A while ago my team had code for our project spread out in two different Git repositories.  Over time we realized that there was no good reason for this arrangement and was just a general hassle and source of friction, so we decided to combine our two repositories into one repository containing both halves of the code base, with each of the old repositories in its own subdirectory.  However, we wanted to preserve all of the change history from each repo and have it available in the new repository.

The good news is that Git makes this sort of thing very easy to do.  Since a repository in Git is just a directed acyclic graph, it’s trivial to glue two graphs together and make one big graph.  The bad news is that there are a few different ways to do it and some of them end up with a less desirable result (at least for our purposes) than others.  For instance, do a web search on this subject and you’ll get a lot of information about git submodules or subtree merges, both of which are kind of complex and are designed for the situation where you’re trying to bring in source code from an external project or library and you want to bring in more changes from that project in the future, or ship your changes back to them.  One side effect of this is that when you import the source code using a subtree merge all of the files show up as newly added files.  You can see the history of commits for those files in aggregate (i.e. you can view the commits in the DAG) but if you try to view the history for a specific file in your sub-project all you’ll get is one commit for that file – the subtree merge.

This is generally not a problem for the “import an external library” scenario but I was trying to do something different.  I wanted to glue to repositories together and have them look as though they had always been one repository all along.  I didn’t need the ability to extract changes and ship them back anywhere because my old repositories would be retired.  Fortunately, after much research and trial-and-error it turned out that it’s actually very easy to do what I was trying to do and it requires just a couple of straightforward git commands.

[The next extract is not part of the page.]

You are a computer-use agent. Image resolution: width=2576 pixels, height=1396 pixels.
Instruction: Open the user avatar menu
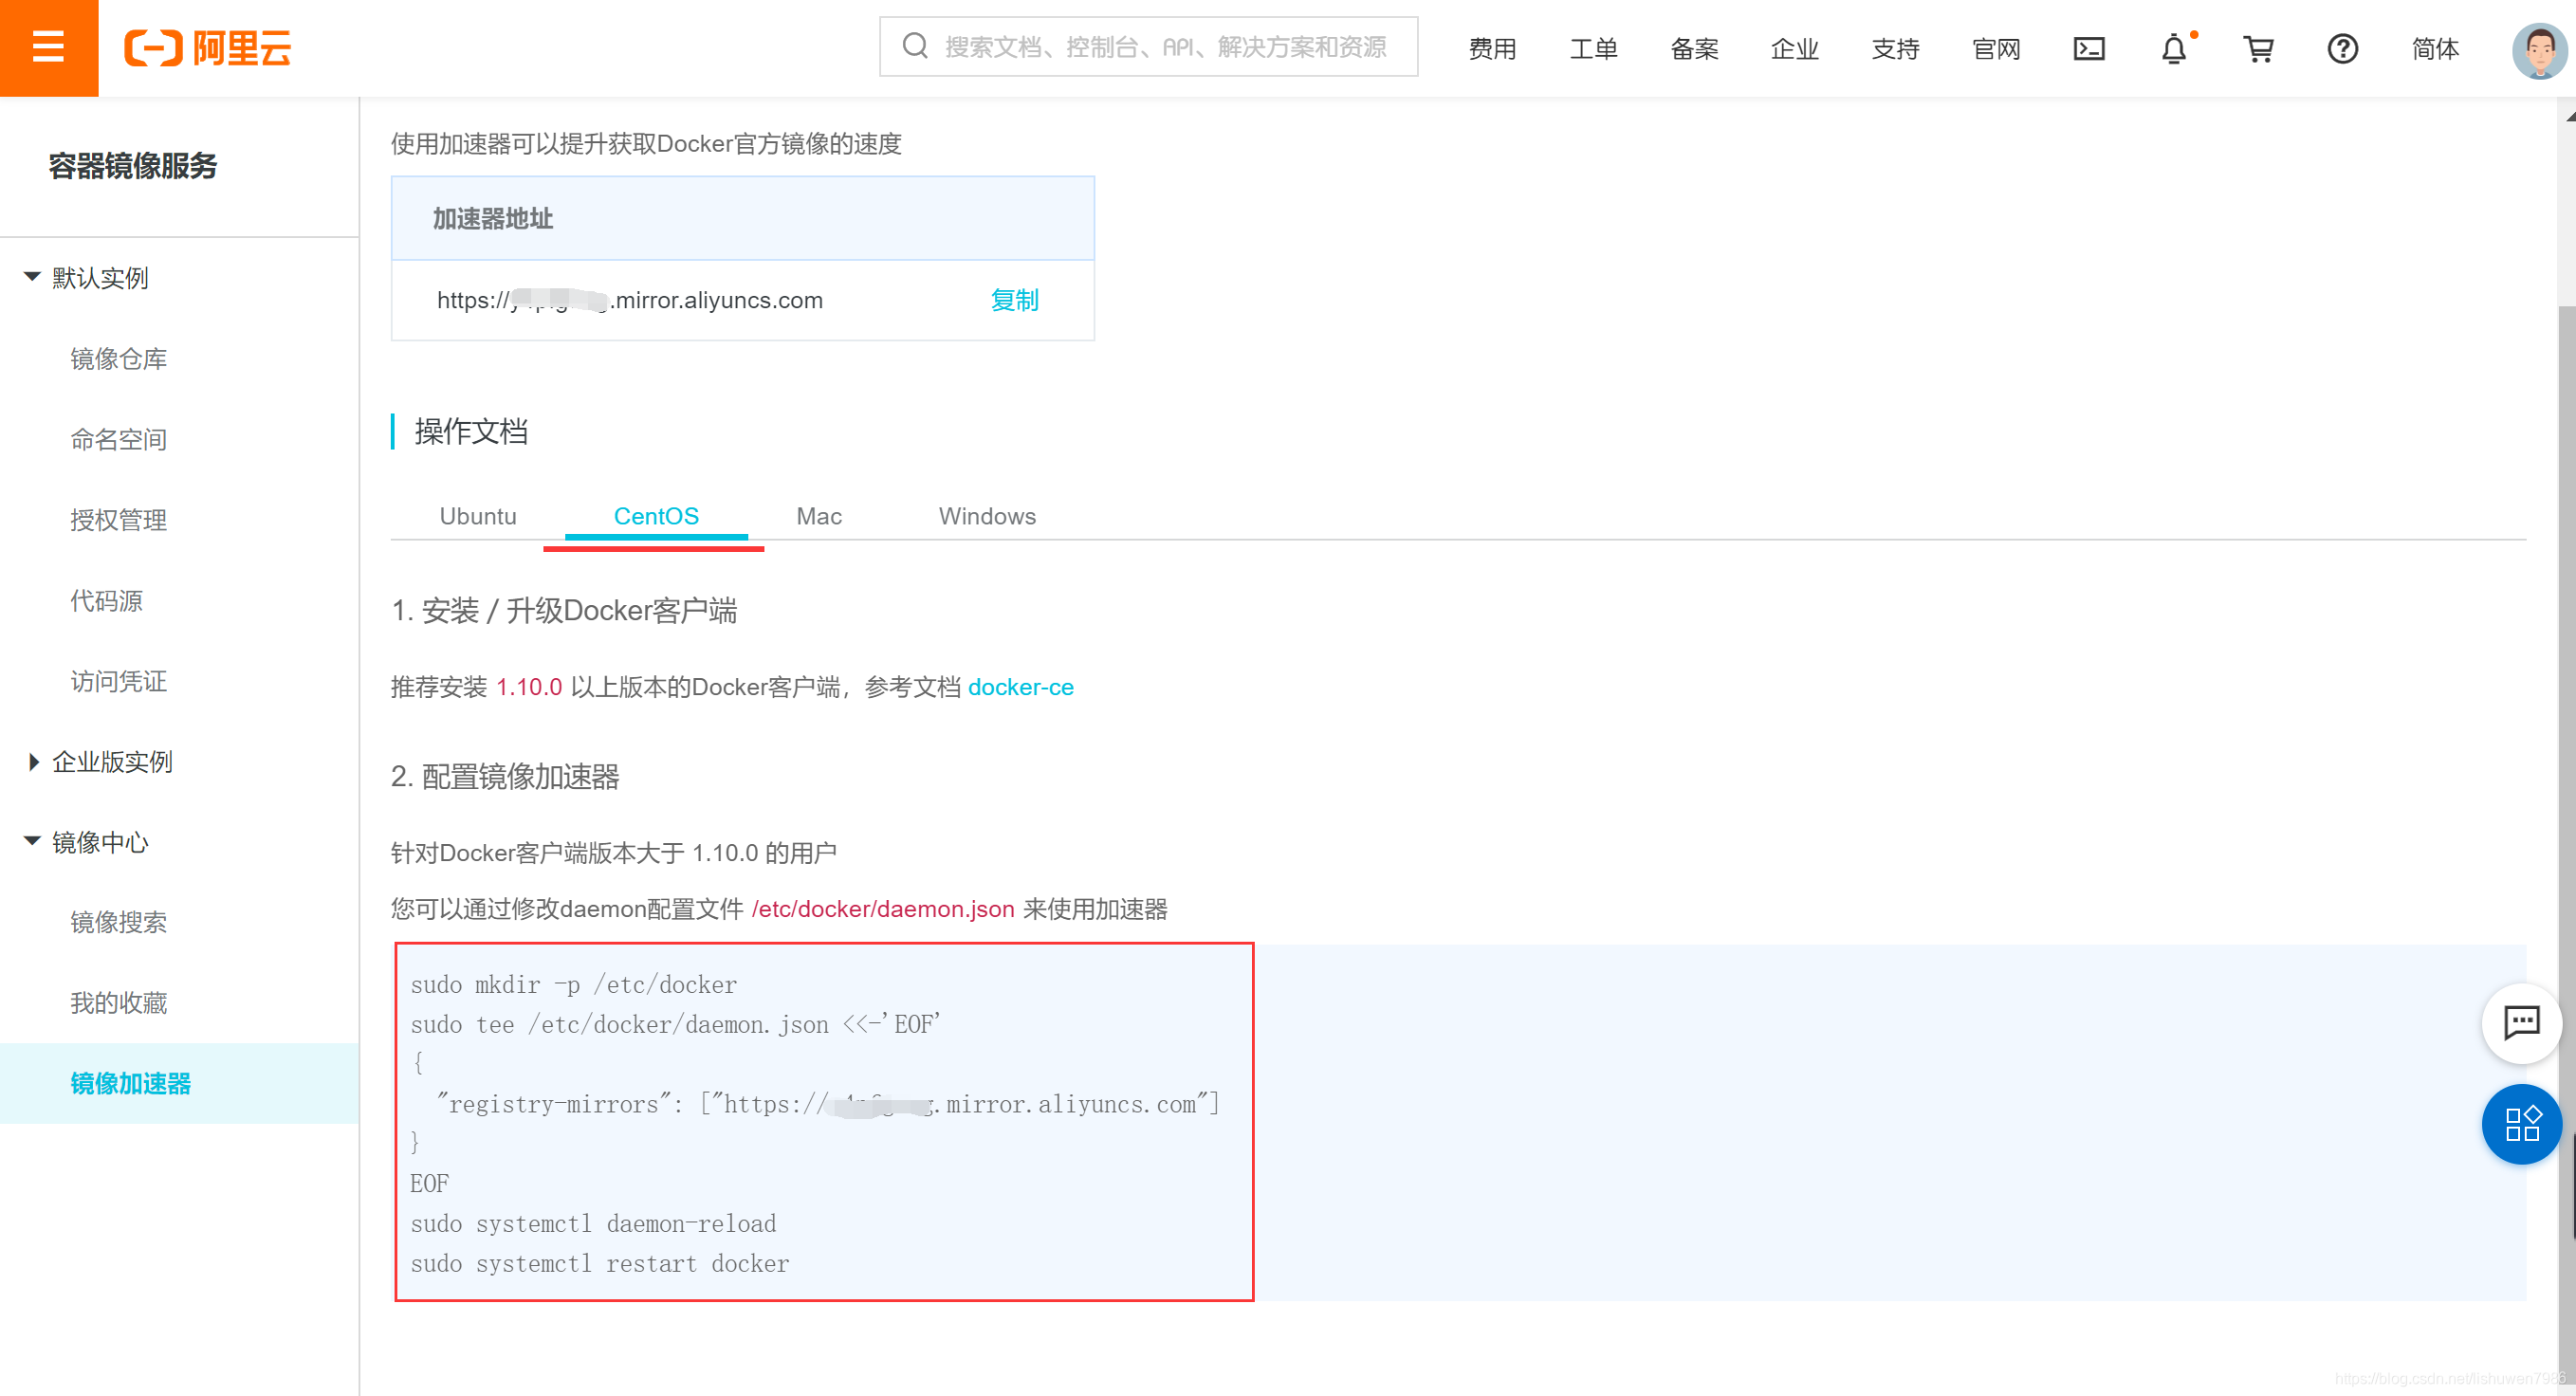[2538, 48]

The basic idea is that we follow these steps:

  1. Create a new empty repository New.
  2. Make an initial commit because we need one before we do a merge.
  3. Add a remote to old repository OldA.
  4. Merge OldA/master to New/master.
  5. Make a subdirectory OldA.
  6. Move all files into subdirectory OldA.
  7. Commit all of the file moves.
  8. Repeat 3-6 for OldB.

A Powershell script for these steps might look like this:

# Assume the current directory is where we want the new repository to be created
# Create the new repository
git init

# Before we do a merge, we have to have an initial commit, so we’ll make a dummy commit
dir > deleteme.txt
git add .
git commit -m “Initial dummy commit”

# Add a remote for and fetch the old repo
git remote add -f old_a <OldA repo URL>

# Merge the files from old_a/master into new/master
git merge old_a/master

# Clean up our dummy file because we don’t need it any more
git rm .\deleteme.txt
git commit -m “Clean up initial file”

# Move the old_a repo files and folders into a subdirectory so they don’t collide with the other repo coming later
mkdir old_a
dir –exclude old_a | %{git mv $_.Name old_a}

# Commit the move
git commit -m “Move old_a files into subdir”

# Do the same thing for old_b
git remote add -f old_b <OldB repo URL>
git merge old_b/master
mkdir old_b
dir –exclude old_a,old_b | %{git mv $_.Name old_b}
git commit -m “Move old_b files into subdir”

Very simple.  Now we have all the files from OldA and OldB in repository New, sitting in separate subdirectories, and we have both the commit history and the individual file history for all files.  (Since we did a rename, you have to do “git log –follow <file>” to see that history, but that’s true for any file rename operation, not just for our repo-merge.)

Obviously you could instead merge old_b into old_a (which becomes the new combined repo) if you’d rather do that – modify the script to suit.

If we have in-progress feature branches in the old repositories that also need to come over to the new repository, that’s also quite easy:

# Bring over a feature branch from one of the old repos
git checkout -b feature-in-progress
git merge -s recursive -Xsubtree=old_a old_a/feature-in-progress

This is the only non-obvious part of the whole operation.  We’re doing a normal recursive merge here (the “-s recursive” part isn’t strictly necessary because that’s the default) but we’re passing an argument to the recursive merge that tells Git that we’ve renamed the target and that helps Git line them up correctly.  This is not the same thing as the thing called a “subtree merge“.

So, if you’re simply trying to merge two repositories together into one repository and make it look like it was that way all along, don’t mess with submodules or subtree merges.  Just do a few regular, normal merges and you’ll have what you want.